SELECTION:
* BEGIN *

# New to other marques with this:



## jog (Oct 13, 2003)

Traded my Touareg in for this. 
http://usedcars.audi.co.uk/carview.aspx?id=501341115

Collect the car on Tuesday morning. Cant wait. My wife was finding the Touareg a bit too big for pottering around (school run, shopping etc.) so our plan is: Trade the Touareg in for the RS4 then sell the TT and put the cash towards a Girly Saab convertible for her to drive with the only stipulation is that its Black and an Aero


----------



## Speed Racer (May 21, 2006)

Good move on the RS4. I could never own a Saab. Build quality is depressing (almost as bad as American cars)...


----------



## p1tse (Sep 20, 2004)

jog said:


> Traded my Touareg in for this.

* END *

EXERCISE TASKS:
A – List the usernames of everyone who posts in the car forum thread.
B – Write the next part of the car forum thread, starting right after its final line.

DATA LISTING:

* BEGIN *

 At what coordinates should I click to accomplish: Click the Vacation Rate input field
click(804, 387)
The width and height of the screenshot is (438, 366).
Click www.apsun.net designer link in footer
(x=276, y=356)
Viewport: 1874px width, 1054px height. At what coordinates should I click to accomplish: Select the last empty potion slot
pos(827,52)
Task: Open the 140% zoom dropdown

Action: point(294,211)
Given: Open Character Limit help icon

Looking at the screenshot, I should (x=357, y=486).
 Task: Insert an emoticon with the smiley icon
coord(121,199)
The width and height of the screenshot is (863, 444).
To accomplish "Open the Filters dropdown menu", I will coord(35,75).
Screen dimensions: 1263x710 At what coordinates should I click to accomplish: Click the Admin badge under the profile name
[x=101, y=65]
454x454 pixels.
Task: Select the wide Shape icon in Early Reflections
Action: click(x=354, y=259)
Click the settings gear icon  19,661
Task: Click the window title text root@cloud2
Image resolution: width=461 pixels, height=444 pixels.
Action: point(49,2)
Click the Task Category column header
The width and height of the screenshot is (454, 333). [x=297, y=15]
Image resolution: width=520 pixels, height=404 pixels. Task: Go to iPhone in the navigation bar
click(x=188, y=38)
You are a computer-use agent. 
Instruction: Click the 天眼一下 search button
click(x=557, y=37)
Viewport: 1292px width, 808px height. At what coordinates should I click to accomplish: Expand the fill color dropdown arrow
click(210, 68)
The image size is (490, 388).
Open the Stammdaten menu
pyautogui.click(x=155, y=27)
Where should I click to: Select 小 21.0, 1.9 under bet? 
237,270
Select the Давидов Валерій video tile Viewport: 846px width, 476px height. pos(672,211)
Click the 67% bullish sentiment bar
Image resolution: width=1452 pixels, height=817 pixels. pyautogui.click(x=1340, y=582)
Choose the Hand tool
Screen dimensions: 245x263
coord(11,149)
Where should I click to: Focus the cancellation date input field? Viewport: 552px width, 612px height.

* END *

THE RESPONSES:
A – jog, Speed Racer, p1tse

B –
> http://usedcars.audi.co.uk/carview.aspx?id=501341115
> 
> Collect the car on Tuesday morning. Cant wait. My wife was finding the Touareg a bit too big for pottering around (school run, shopping etc.) so our plan is: Trade the Touareg in for the RS4 then sell the TT and put the cash towards a Girly Saab convertible for her to drive with the only stipulation is that its Black and an Aero


i want i want i want :lol: 
very good family combo, i aspire to have something similar one day


----------



## stephengreen (May 6, 2002)

Nice one. Theres an 07 plate in sprint blue driving around lincoln now. It has sooo much presence. I really would like one myself...or a porsche...or an r8...or an aerial atom...or....


----------



## tehdarkstar (Jul 24, 2006)

That's a VERY nice car, mate. I drooled all over it yesterday when I was at Walton Audi. :


----------



## KevtoTTy (Aug 24, 2004)

jog said:


> Traded my Touareg in for this.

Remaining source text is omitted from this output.